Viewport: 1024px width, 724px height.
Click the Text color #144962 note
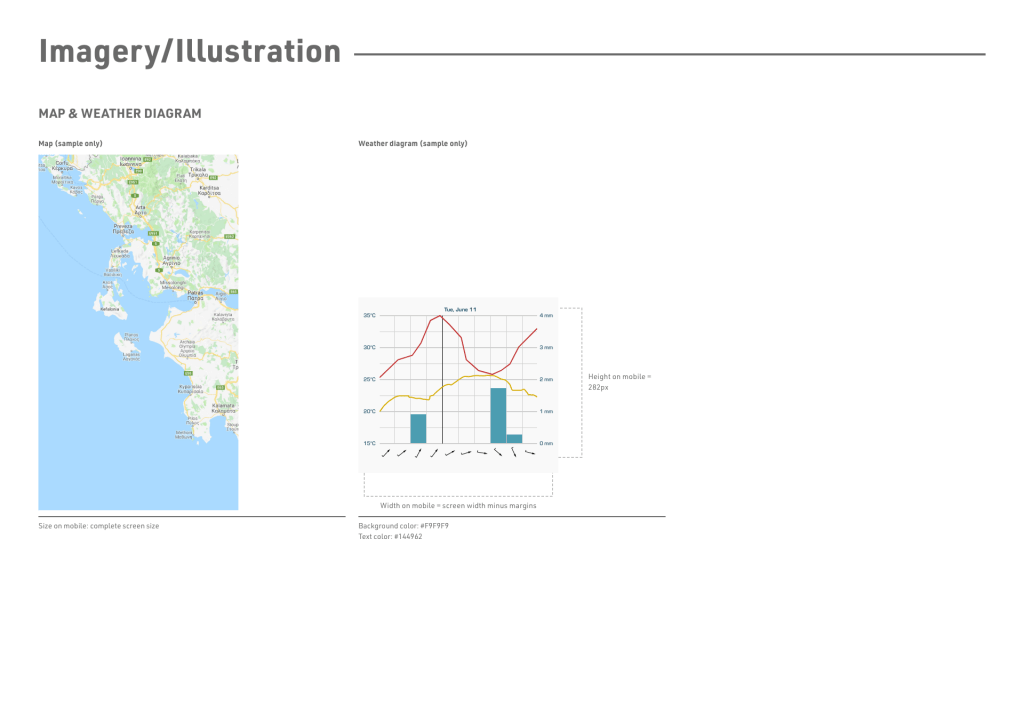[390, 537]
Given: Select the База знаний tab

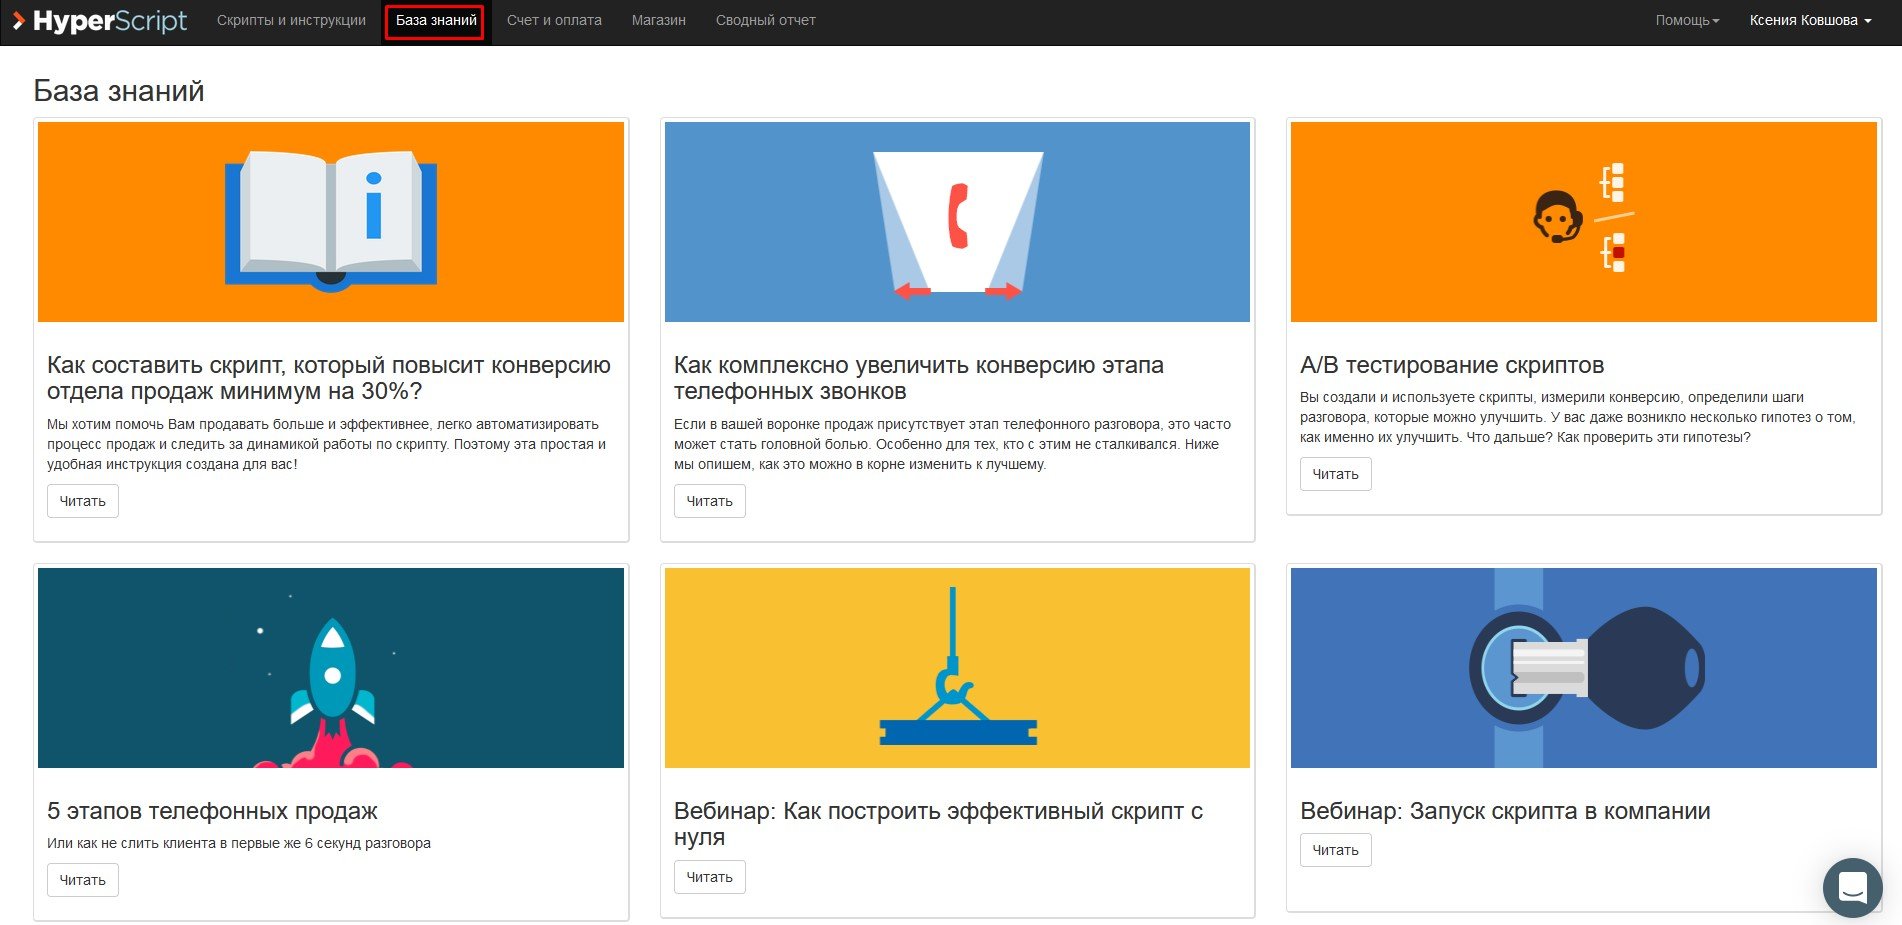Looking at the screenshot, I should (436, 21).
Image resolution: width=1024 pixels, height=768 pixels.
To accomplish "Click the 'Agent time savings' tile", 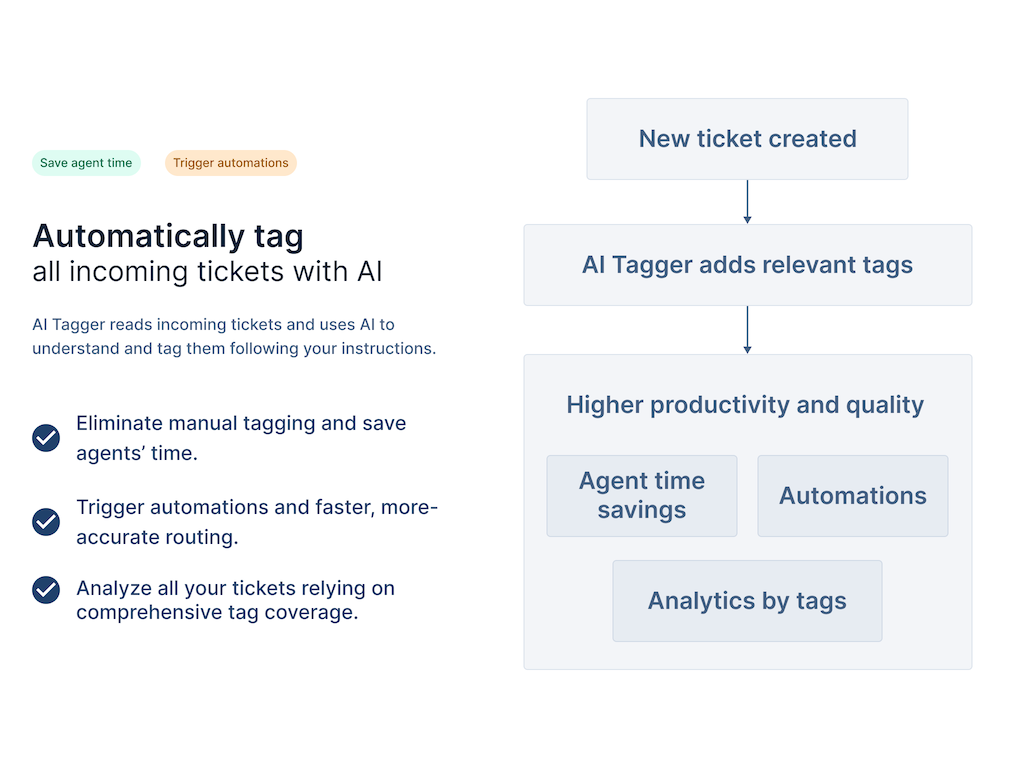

==

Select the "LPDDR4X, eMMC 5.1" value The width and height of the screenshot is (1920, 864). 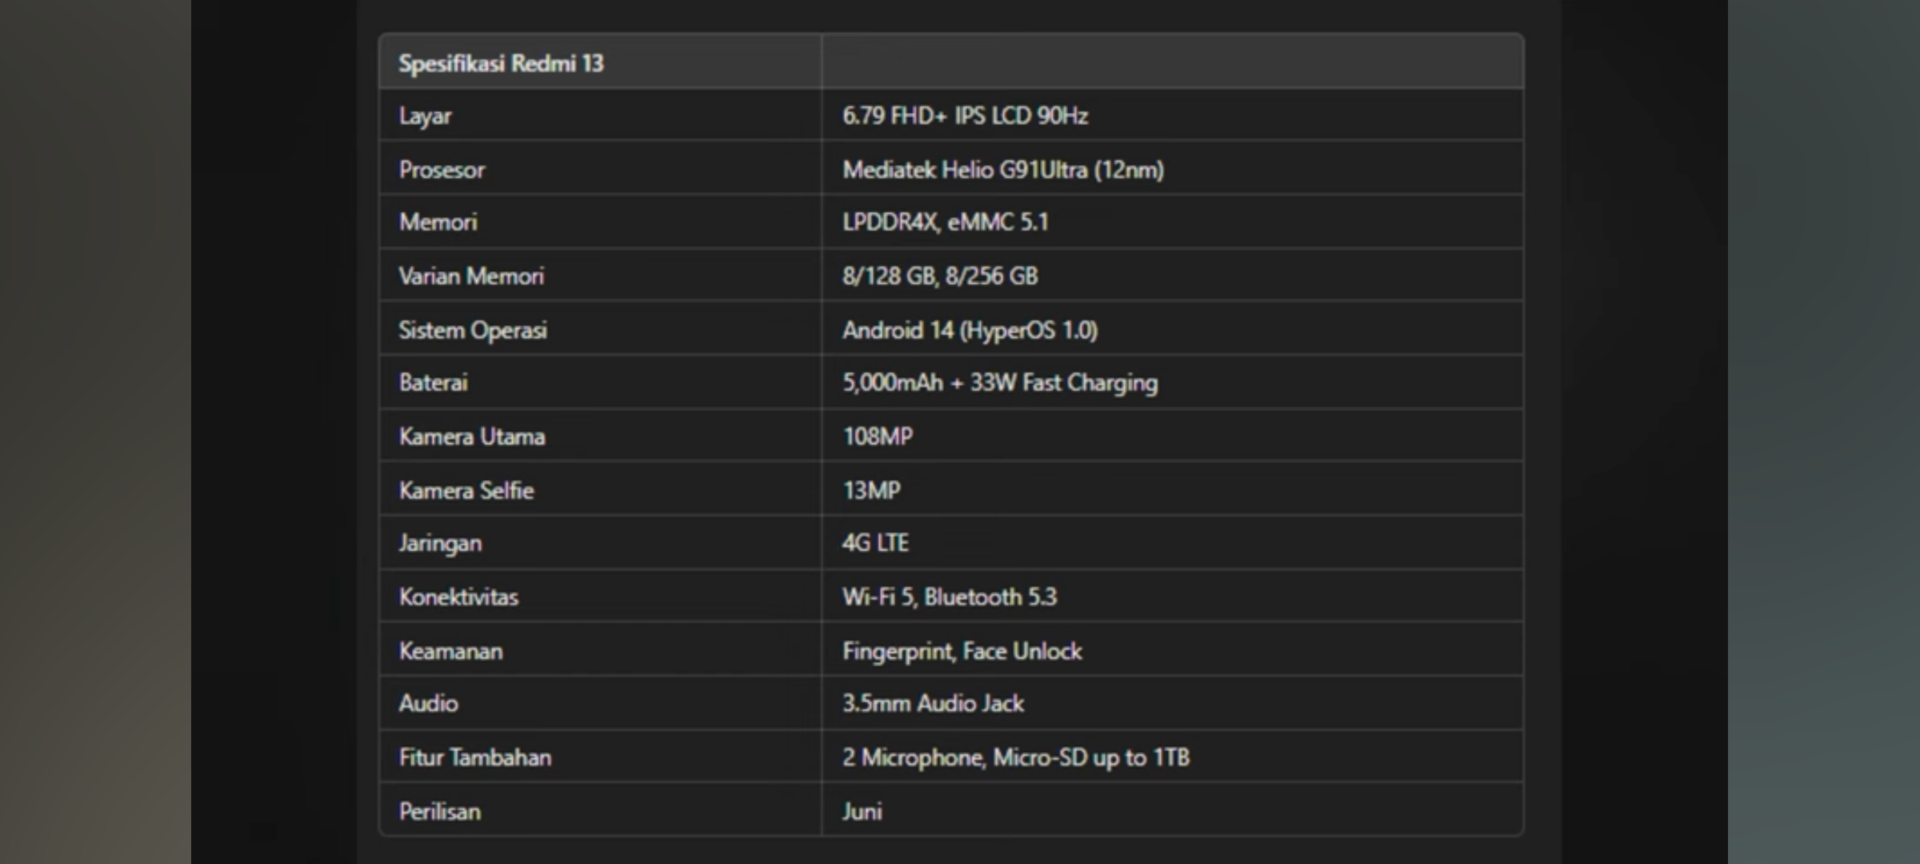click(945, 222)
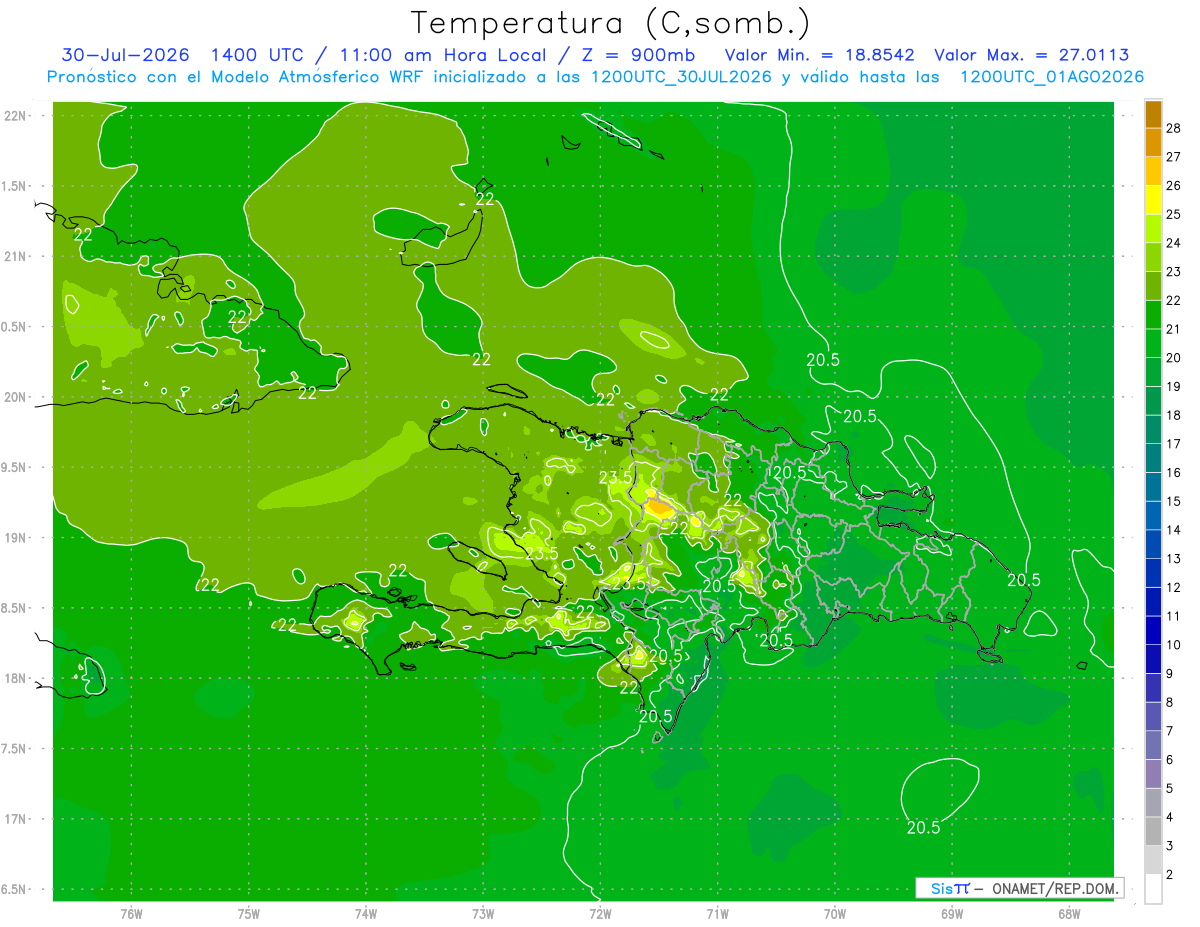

• [Written problem]:
Convert the stretch of material from the line that contains "Viewport: 1024px width, 724px height." through the line that contains "the 'Agent time" into a JSON list of strings, one string per line, with blank lines omitted and the pictures left out.

• [Task answer]:
[
  "Viewport: 1024px width, 724px height.",
  "Click the Text color #144962 note",
  "[390, 537]",
  "Given: Select the База знаний tab",
  "Looking at the screenshot, I should (436, 21).",
  "Image resolution: width=1024 pixels, height=768 pixels.",
  "To accomplish \"Click the 'Agent time savings' tile\", "
]